* **Exercise details**: Only the number is wanted: state how many lines of the data below contain the word "accomplish".

------------------------------------------------

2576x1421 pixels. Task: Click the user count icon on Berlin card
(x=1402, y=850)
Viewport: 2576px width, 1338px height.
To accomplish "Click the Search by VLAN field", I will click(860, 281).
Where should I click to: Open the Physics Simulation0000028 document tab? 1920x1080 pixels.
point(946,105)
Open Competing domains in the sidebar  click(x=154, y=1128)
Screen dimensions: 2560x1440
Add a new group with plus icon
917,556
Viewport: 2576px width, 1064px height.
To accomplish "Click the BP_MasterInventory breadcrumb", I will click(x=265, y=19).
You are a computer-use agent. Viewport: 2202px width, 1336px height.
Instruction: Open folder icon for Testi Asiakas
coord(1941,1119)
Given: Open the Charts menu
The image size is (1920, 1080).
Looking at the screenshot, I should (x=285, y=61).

------------------------------------------------

* **Task output**: 2